# Spam



## hahni (4. Juni 2010)

Hallo zusammen,

ich habe die neueste Version von ISPConfig installiert (2.2.36) und erhalte trotzdem viele Nachrichten, die nicht als Spam gekennzeichnet sind.

Insbesondere die für Arbeitsvermittlungen und wie man Frauen im Bett glücklicher macht. Wäre vorteilhaft, diese Nachrichten zu unterdrücken.

Gibt es hierzu ein Filter-Skript oder einen anderen Patch?

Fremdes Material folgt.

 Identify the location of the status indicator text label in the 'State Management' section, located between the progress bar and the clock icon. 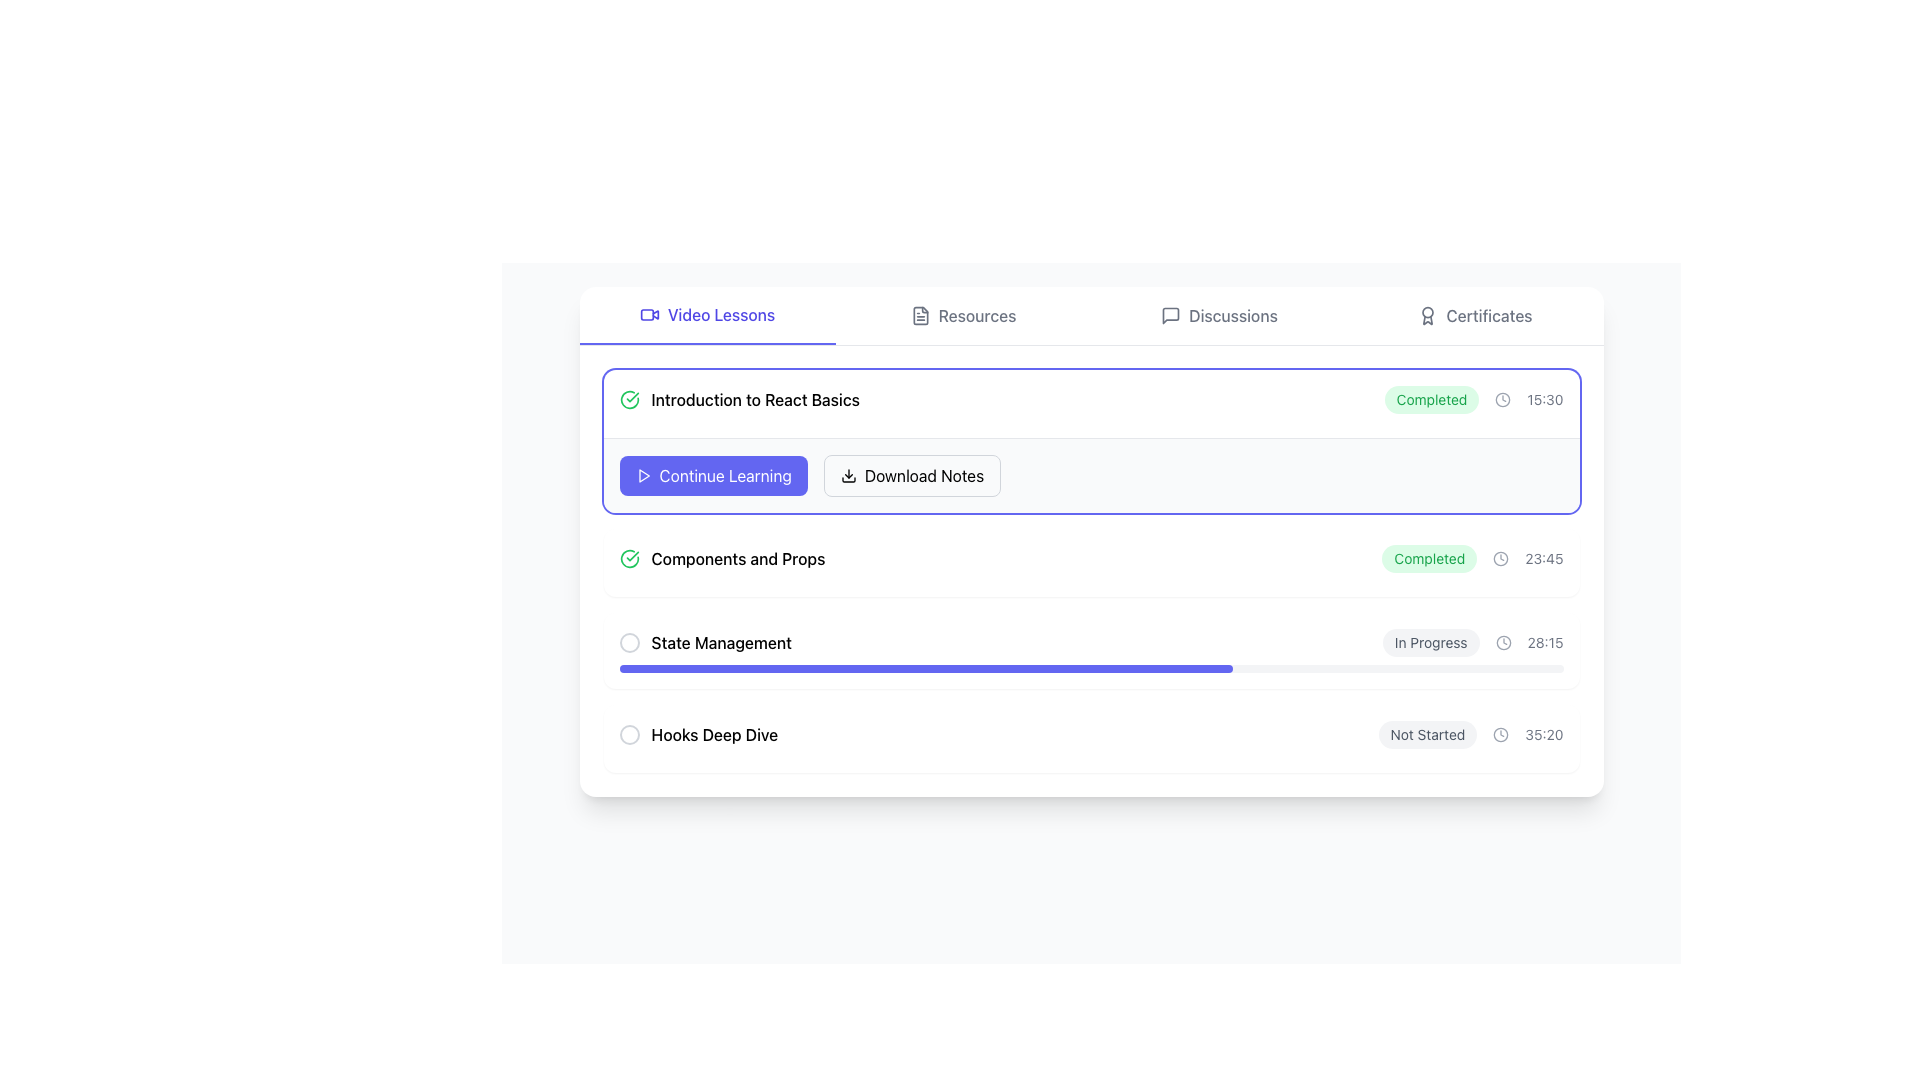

Ich kann mir vorstellen, dass auch andere ISPConfig-Benutzer davon betroffen sind?

Viele Grüße

Hahni


----------



## Till (6. Juni 2010)

> Insbesondere die für Arbeitsvermittlungen und wie man Frauen im Bett  glücklicher macht.


Bedeutet also, Du hast Arbeit und Deine Frau / Freundin ist auch glücklich  Dann ist ja alles bestens...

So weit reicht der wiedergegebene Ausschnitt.